The album works best when the band still comfortably step out of their comfort zone, the horns and brass on the album are incredible.
‘Tear This Place Right Down’ rumbles along with a funky bass line before the soulful horn section kicks in during chorus and even going a little discotheque along the way.
‘Tower Above Me’ has a ‘Brassbound’ era Ordinary Boys feel, a tune which would have undoubtedly featured on and possible been a single from the album back in 2005 if Preston had written it. “I don’t want to change the world, I just want to prove myself.” Are the lyrics which stand out during the tune.
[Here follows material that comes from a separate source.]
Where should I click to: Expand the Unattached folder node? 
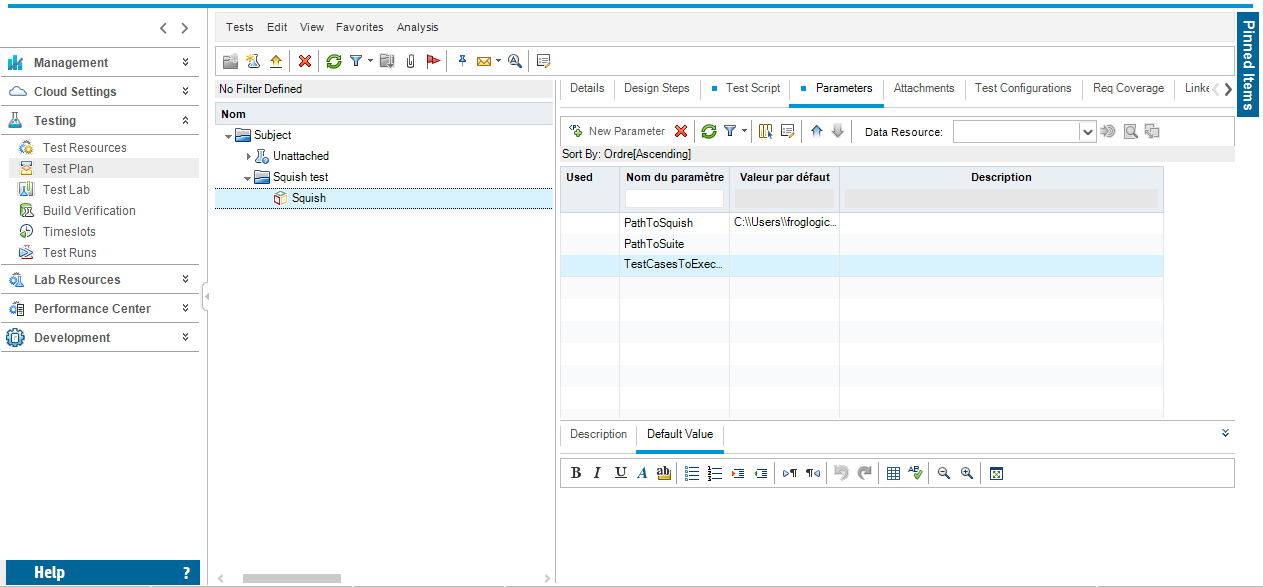pos(249,156)
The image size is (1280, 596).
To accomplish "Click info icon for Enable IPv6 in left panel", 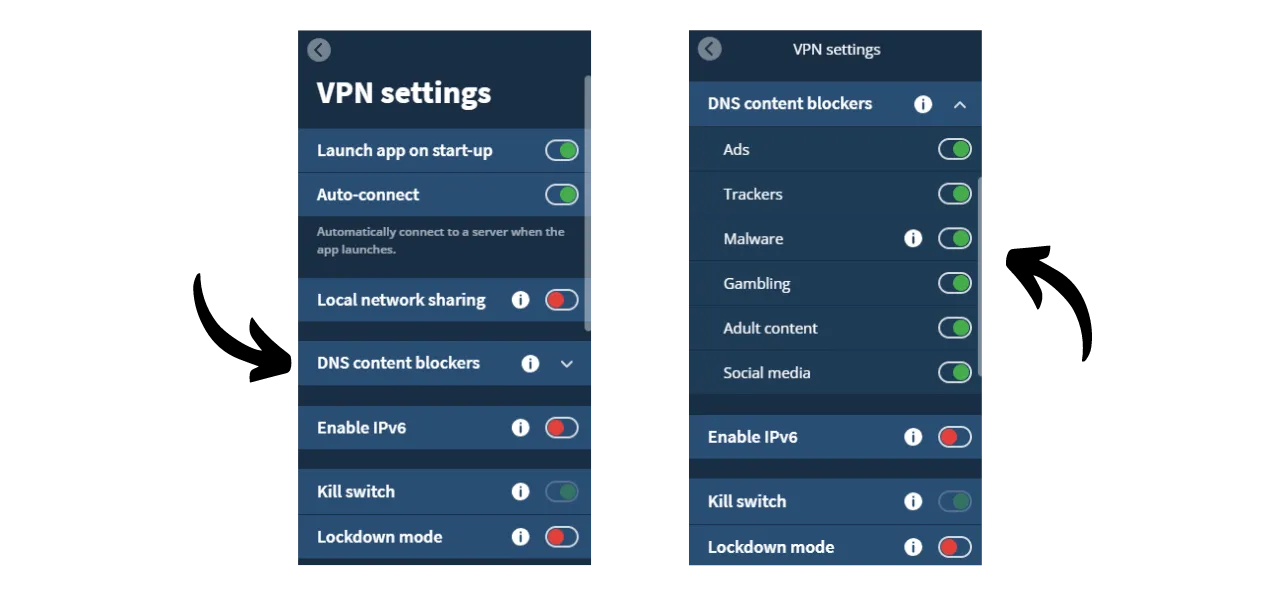I will click(x=520, y=428).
The biggest wow factor comes from the emotionally charged, cinematic ‘How Could I Lie To You’. The track starts with the sound of rainfall before a piano starts to add to the tension, the goosebump-inducing intro only gets amplified by Billy Sullivan’s harrowing vocals coming from nowhere. The track rallies along with subtle additions added to the background, a clever track where you hear something different with every listen. By the time the trumpet kicks in, you are already lost deep in the track. This would make a brilliant moment in a gritty British film.
‘Have It Your Way’ is a little Lightning Seeds like. A feel-good tune about not giving a fuck. This is the biggest chorus moment too. The track which will, well should be the big single from the album if released, by far the most radio-friendly tune the lads have produced over their four albums.
Ending with ‘Make It Through Each Day’, the track sounds the least Spitfires like, being more a mid 00’s mellow indie tune. It’s a perfect way to finish the album and to finish with another twist just makes you want to start the album again to see how you got to this moment.
The Spitfires have managed to grab the ‘Mod/Soul’ style which has been around since the ’60s and make it sound uniquely theirs and the album is best when the band push the boundaries. The album is full of the soul which will be pleasing to the old and new Mods alike.